なので馬方の田十どんなら留守番させてもええかとゆっくり種を撒いている。
この人、馬がいなくなってしまっても、軒下探せとかしょーもないことしか言わない。
近所の悪ガキは、馬方に散々、悪さすんでねえよと念押しされてるのに、馬に悪さをする。
「押すなよ。絶対に押すなよ」の先駆けだ。
悪ガキのせいで味噌樽積んだまま馬は疾走。どっちに向かったのかもわからない。
気が気でない馬方が尋ねても、どもりは何言ってるかわからない(NHKでは抜きそう)。
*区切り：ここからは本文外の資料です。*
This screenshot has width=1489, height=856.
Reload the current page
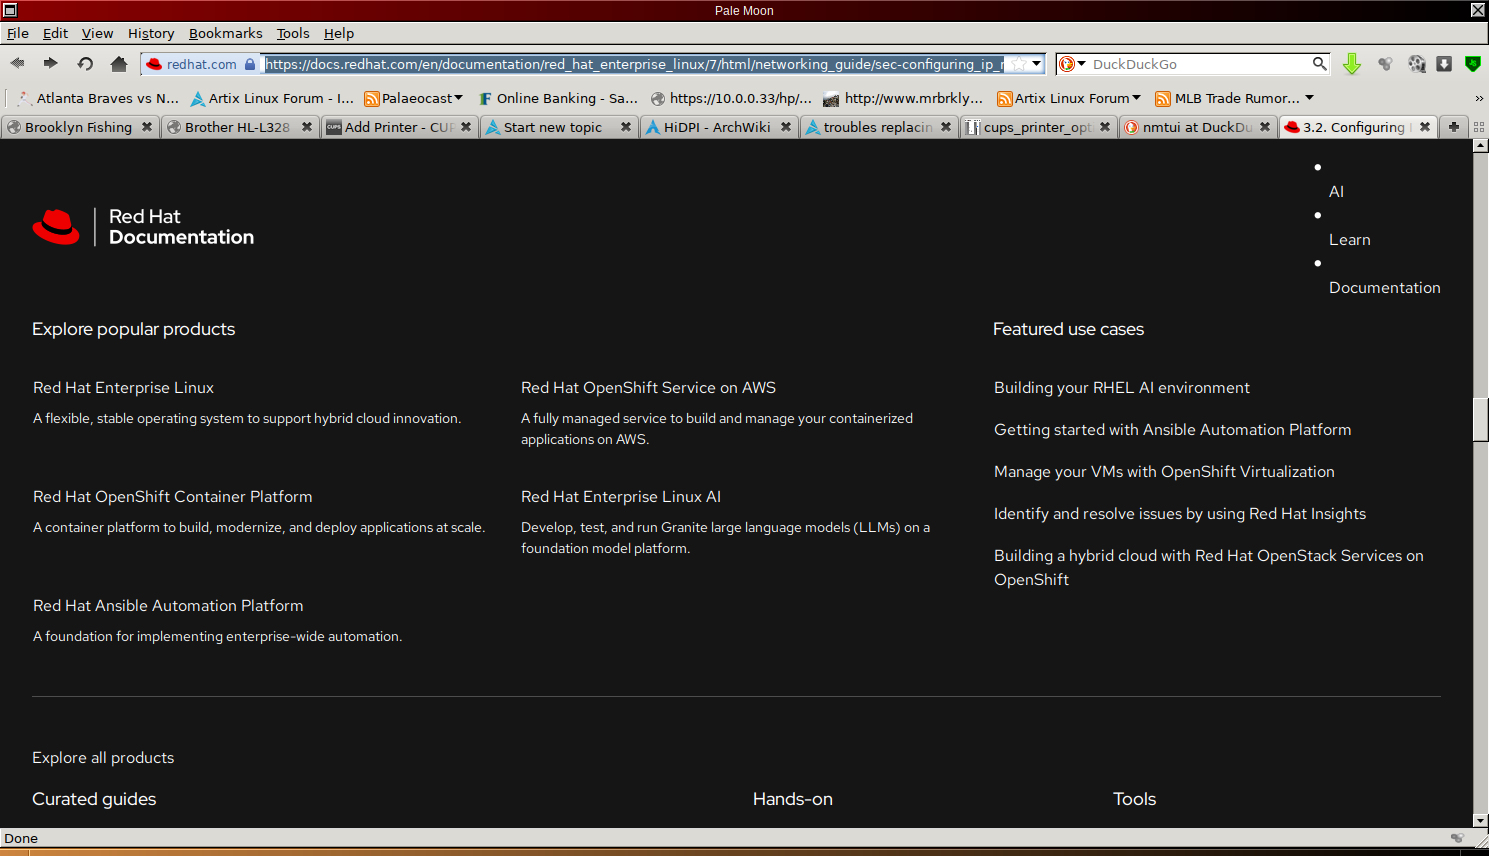pyautogui.click(x=85, y=64)
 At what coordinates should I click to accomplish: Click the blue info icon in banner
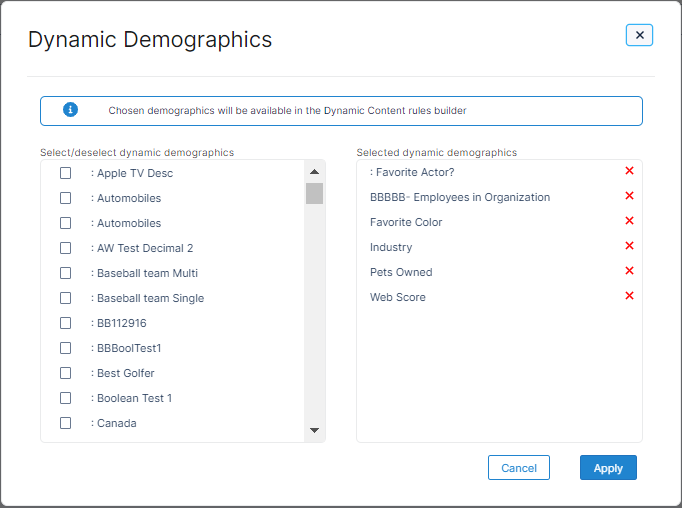70,110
耳の遠い婆さんは最後までついに質問が通じない(こっちは出すと思う)。
馬が通らなかったか百姓に尋ねても、話が長いだけで中身がない。「おら今出てきたところだから知らねえだ」で済むのに。
酔っ払いは、婆さんのところで名前がすでに出ている。こいつは昼間っからぐでんぐでん。
馬が消えて馬方が本当に焦り心配しているのに、呑気な連中ばかり。
落語にはコミュニケーションギャップの噺は多い。この話の耳の遠い婆さんも典型例。
だが、話が通じているのに通じないという構造の噺は非常に珍しい。
圓太郎師は、まともな馬方の視線に入り込むのではなく、まともでない人物たちをフラットに描く。
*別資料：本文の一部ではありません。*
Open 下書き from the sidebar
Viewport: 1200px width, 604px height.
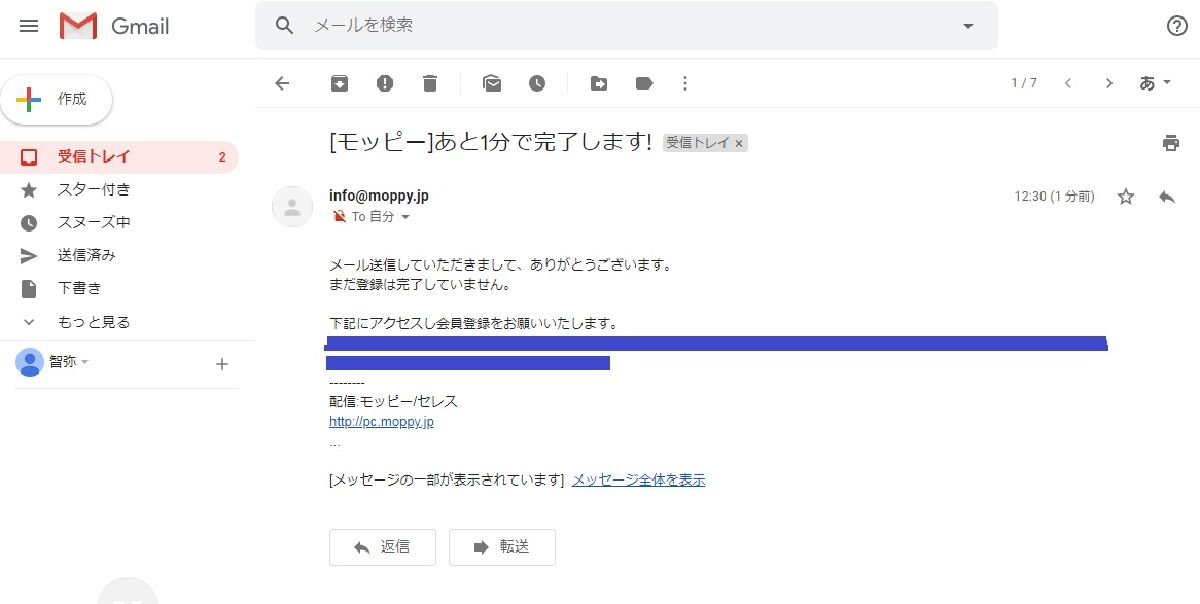[77, 288]
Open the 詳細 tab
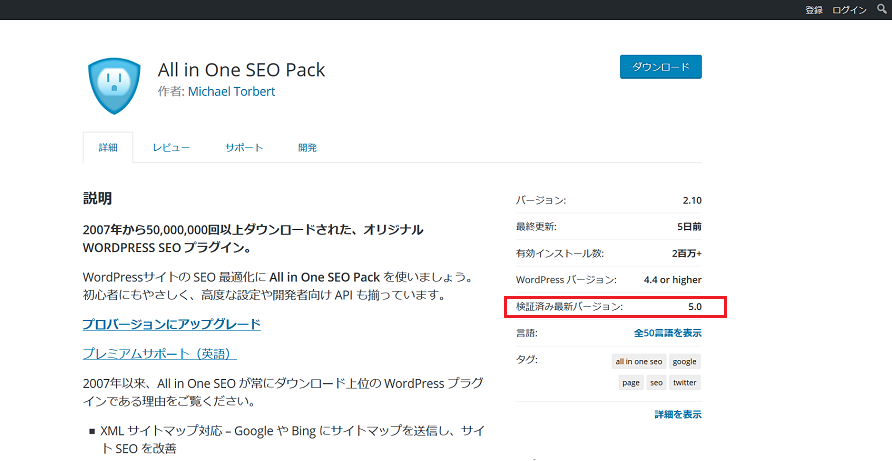Screen dimensions: 892x461 point(108,147)
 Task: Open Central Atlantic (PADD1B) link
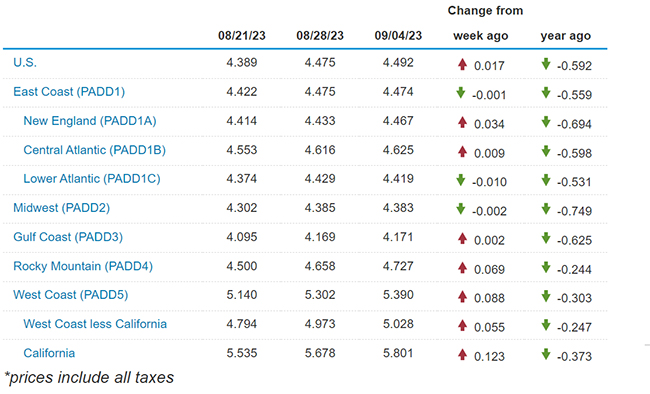point(95,150)
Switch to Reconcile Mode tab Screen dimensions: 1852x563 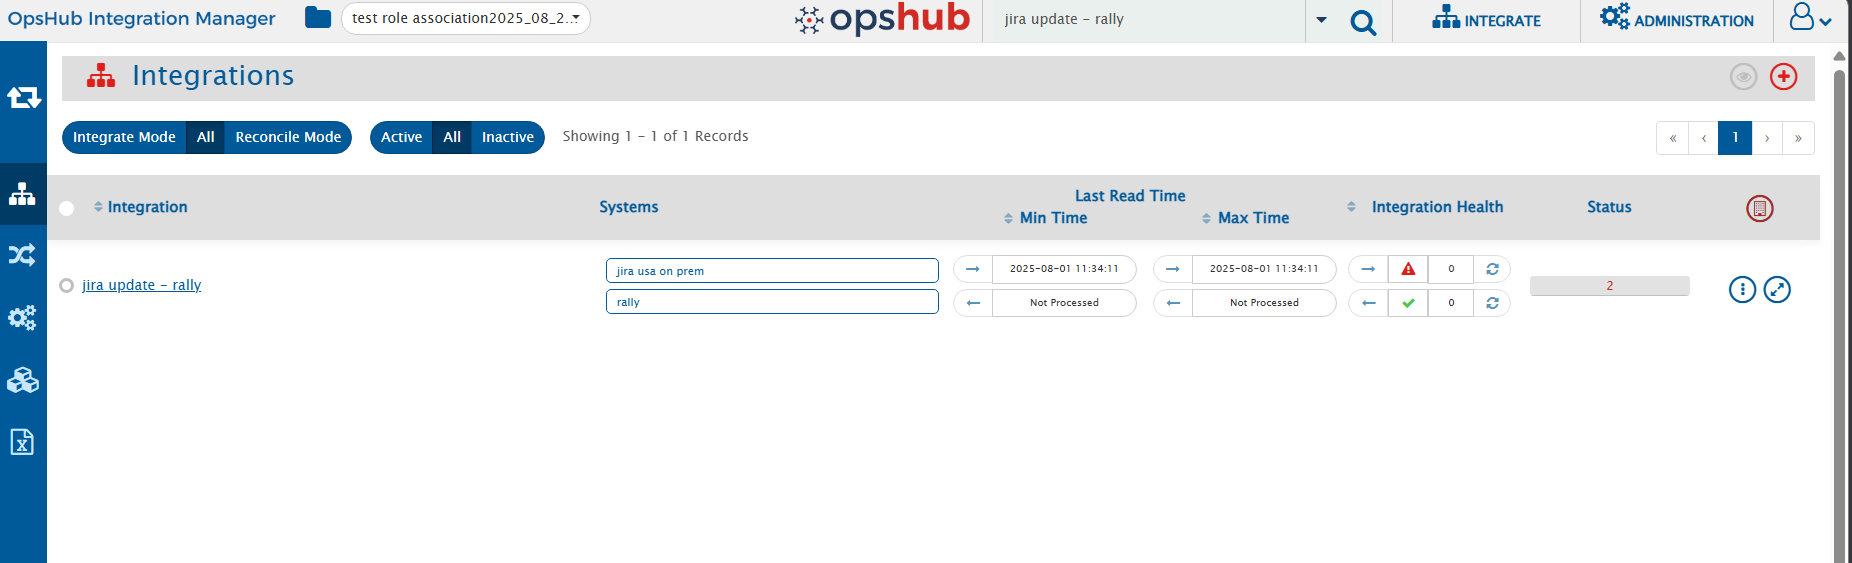(288, 137)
そうすることで、馬方の心配が浮かび上がってきてより面白い。
もともと、味噌樽は配達間違い。丸三でなくて、峠一つ手前の角三のほうだ。
この出てこない角三の番頭もズボラみたいで、慌てて署名するから四角が丸に見えてしまった。
馬は峠を越えてくたびれてる。早く積荷を下ろしてやりたいが、受取りもらわないとトラブルになるから背負わせたまま。
唯一、まっとうに仕事をしているのが、最底辺の馬方なのだ。
まともな馬方だが、子供には馬方だから乱暴だと理解されていて、恐ろしがられている。
そう思うと深い噺。
馬が逃げた後で悪ガキに質問するが、「馬方こええ」ばっかり。
ようよう聞き出すと、馬の下を潜って遊んでも馬は動じなかった。とんぼ釣りのために馬の尾を2〜3本抜いても馬は動じなかった。
だが兄弟の多い子のために8本まとめて抜いたら、馬が立ち上がって、味噌樽背負ったまま逃げた。
災難を楽しく描くのも落語の真骨頂かもしれない。
実に楽しい話でした。
そして、結構くどい話なのだ。ループ部分が多く。
そこをダレないのが圓太郎師。
落語だから、馬がその後どうなったかわからないままだ。
圓太郎師、高座は返して退場。メクリはスタッフに任せる。
高座から降りる際のステップが小さいみたい。
「私、何度もここ寄せていただいてますが、以前より降りにくくなりまして。ステップが変わったんでしょうか。老化でしょうか」
などと言って去っていく。
ちなみに、圓太郎師は気づかなかったようだが、座布団の縫い目が客に向いていたみたい。
運営もどうしたのだろうか。
3日も掛けて、ようやく最初の1席が終わりました。
それだけ面白かったのだ。
柳家小はぜさんが登場。
眉毛の上が赤い。何かかぶれたのだろうか。その説明はしなかった。
真打になることも言わなかった。すでに出たからか。